**Text shown:**
________________________

Federal agencies will now have 150 days to submit a report on operationalizing the strategy and the federal agencies will begin to work with state and community groups to meet the goals of the plan. But going forward, Scofield expects that the plan will “inform the President’s next budget request, and next budget request, and next budget request.”

GOP Labels Berwick A ‘Health Care Rationing Czar,’ Barrasso Suggests Berwick Supporters Are Unamerican

As newly sworn-in CMS chief Don Berwick was unveiling the new meaningful use regulations for health information technology this morning, Republican Senators took to the Senate floor to condemn his recess appointment. Sens. John Barrasso (R-WY), John McCain (R-AZ), and John Thune (R-SD) engaged in a 30 minute colloquy to blast the President for appointing Berwick ahead of his confirmation hearings. McCain even wondered, “what was the hurry? … There’s going to be another recess in August. There’s going to be another recess after — in October after — unless we go out for elections. But yet in their zeal and haste, they had to do it just over the 4th of July recess!”

________________________

**Recorded information:**

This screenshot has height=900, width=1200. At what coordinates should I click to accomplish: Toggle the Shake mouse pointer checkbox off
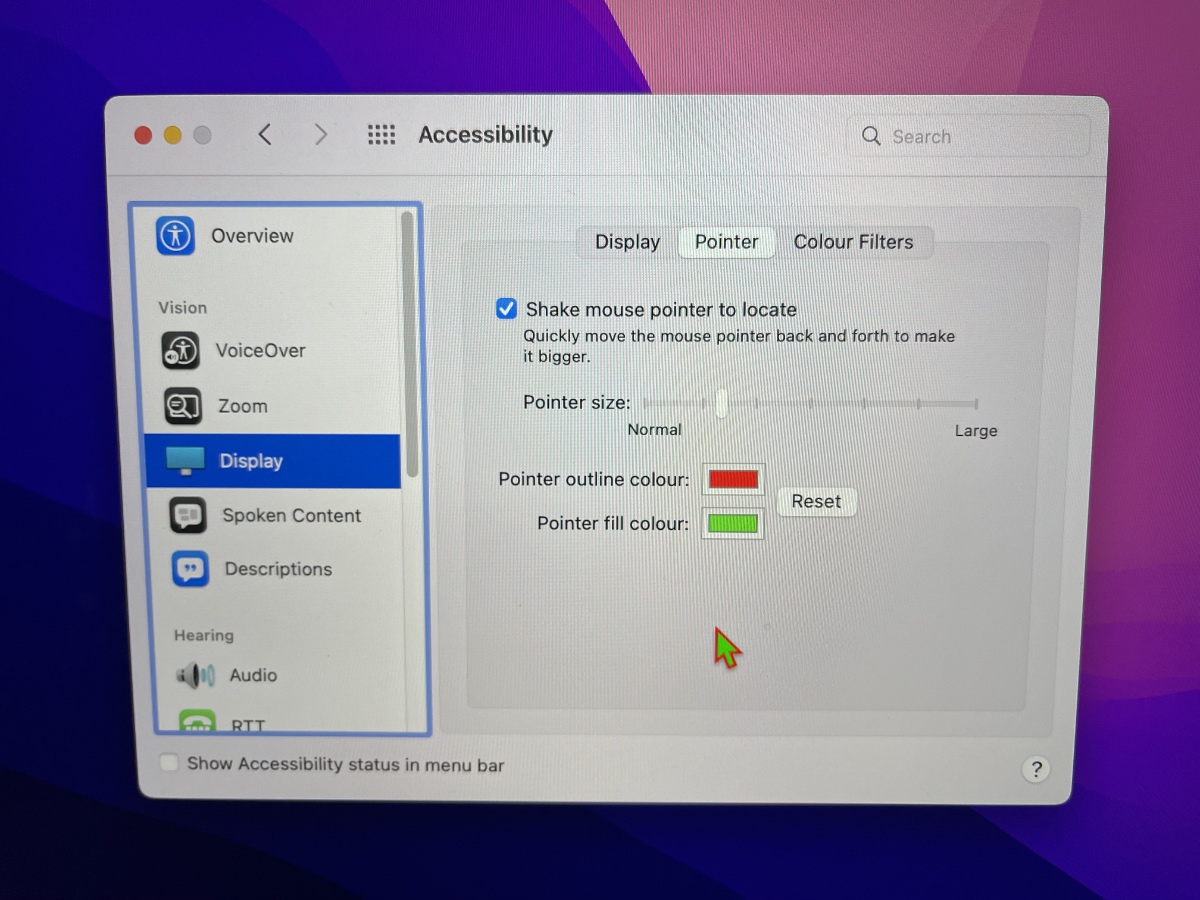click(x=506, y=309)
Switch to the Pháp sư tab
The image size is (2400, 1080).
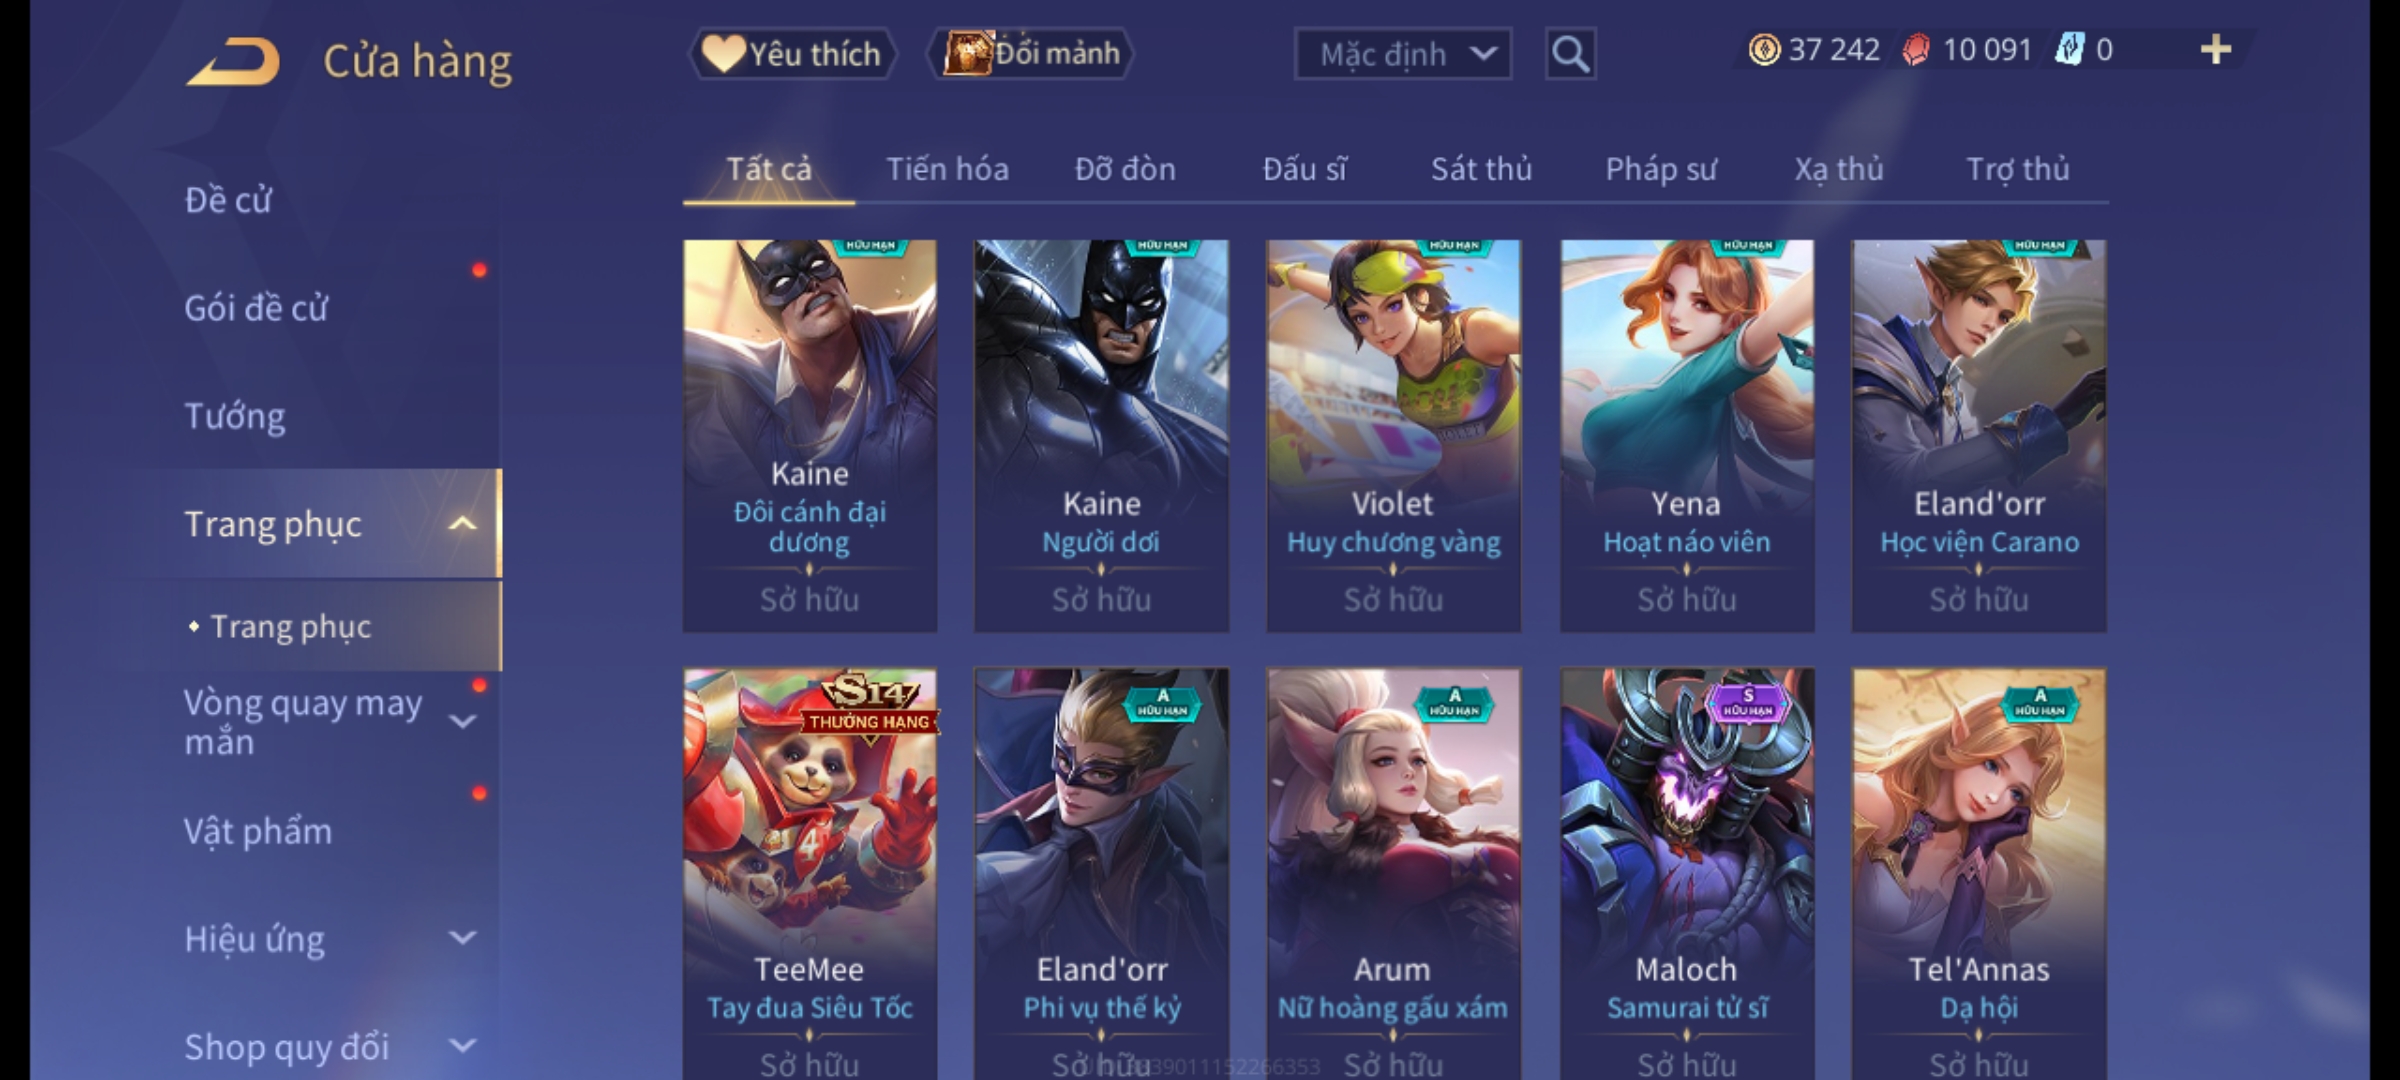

________________________

**Problem to solve:**
Summarize the news excerpt in two sentences. The lines come from a different source than the text.

**Completed exercise:**
Federal agencies have 150 days to report on putting a strategy into practice, and Scofield expects the plan to shape the President's coming budget requests. In a separate item, Republican Senators Barrasso, McCain, and Thune spent 30 minutes on the Senate floor condemning the President's recess appointment of new CMS chief Don Berwick, with McCain asking what the hurry was.